Basically, the update reflects how I'm running ETL jobs now (at Perfect Channel). I'm a big fan of Pipenv as it makes day-to-day development much easier (in my opinion) as well as making the bash script 'less hacky'. There are also improvements to the start_spark()
function that make it easier to use when debugging or using from within IPython, etc.
BTW - there's still a section on Structure of an ETL Job
in the README (is this what you were referring to?), and the older version can be found as v0.1
under Releases (or Branches -> Tags -> v0.1).
I'm going to re-open this for a bit to encourage other opinions.
Alex
Sorry Alex for being so critic about this but it was a surprise for me. About the Structure of an ETL Job
it's OK, I was confused.
About passing parameters to the ETL Job
in my case I use STDIN params because are more flexible and could be integrated with tools like Airflow or NiFi, but it's just my way to do this. BTW I want to thank you for this super cool project.

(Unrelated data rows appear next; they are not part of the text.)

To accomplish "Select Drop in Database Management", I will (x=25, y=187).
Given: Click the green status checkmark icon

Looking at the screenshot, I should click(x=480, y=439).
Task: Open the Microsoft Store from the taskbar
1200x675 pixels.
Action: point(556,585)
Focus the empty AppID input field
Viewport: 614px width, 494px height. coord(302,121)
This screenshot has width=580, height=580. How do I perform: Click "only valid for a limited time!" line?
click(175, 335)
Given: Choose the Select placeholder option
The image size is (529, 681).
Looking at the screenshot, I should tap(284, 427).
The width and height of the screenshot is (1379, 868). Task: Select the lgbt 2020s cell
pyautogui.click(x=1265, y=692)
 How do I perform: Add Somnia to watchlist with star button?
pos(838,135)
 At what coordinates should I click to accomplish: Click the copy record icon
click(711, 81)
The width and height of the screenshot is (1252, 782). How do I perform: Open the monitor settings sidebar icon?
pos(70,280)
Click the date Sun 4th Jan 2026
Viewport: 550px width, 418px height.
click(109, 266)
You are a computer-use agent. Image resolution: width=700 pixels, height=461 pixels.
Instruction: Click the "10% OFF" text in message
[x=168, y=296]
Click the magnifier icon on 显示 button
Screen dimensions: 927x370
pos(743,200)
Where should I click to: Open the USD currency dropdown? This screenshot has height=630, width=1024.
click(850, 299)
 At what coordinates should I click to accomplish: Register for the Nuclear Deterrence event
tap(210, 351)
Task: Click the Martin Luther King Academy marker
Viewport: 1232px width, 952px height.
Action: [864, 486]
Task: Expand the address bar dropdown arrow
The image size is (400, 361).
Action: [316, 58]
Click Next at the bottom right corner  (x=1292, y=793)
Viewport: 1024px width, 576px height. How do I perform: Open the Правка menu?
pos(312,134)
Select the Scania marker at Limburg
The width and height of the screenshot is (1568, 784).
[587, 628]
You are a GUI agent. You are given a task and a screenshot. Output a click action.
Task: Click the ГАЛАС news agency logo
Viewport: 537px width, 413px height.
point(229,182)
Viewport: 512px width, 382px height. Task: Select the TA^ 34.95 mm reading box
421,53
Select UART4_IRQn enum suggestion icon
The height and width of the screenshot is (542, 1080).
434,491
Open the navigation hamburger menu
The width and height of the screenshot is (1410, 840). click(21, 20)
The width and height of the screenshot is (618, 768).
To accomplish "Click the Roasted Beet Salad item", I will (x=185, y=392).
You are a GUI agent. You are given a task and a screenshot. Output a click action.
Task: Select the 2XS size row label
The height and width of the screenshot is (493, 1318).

Hi @AlexIoannides , nice work for the template. I was actually doing the same on my side and just found your project. I checked rapidly the changes, and i have a few comments :
Otherwise, the sh scripts to build dep and logging wrapper are great :)
I would rename "dependencies" folder by "helpers" bc it makes really the stuff confusing with other scripts/readme that talks about python dependencies or jar dependencies.
That's a very good point.
"how to pass configuration parameters to a PySpark job" - I understood it as STDIN params. Of course having conguration files is always important for path configurations and so on. I can provide a pull request on this.
I have probably been indoctrinated by the 'proper' software developers that I sit with, but the configuration parameter should be source controlled, which passing them via a dedicated file enforces. Plus, some of the configs we use at Perfect Channel are so large, that passing them into STDIN isn't viable. But you're right, in an idea world there'd be support for both, because bash scripts that contain the STDIN can themselves be source controlled, etc.
Why did you change this template so drastically? The project structure and documentation was great. Now it's confusing (pipenv).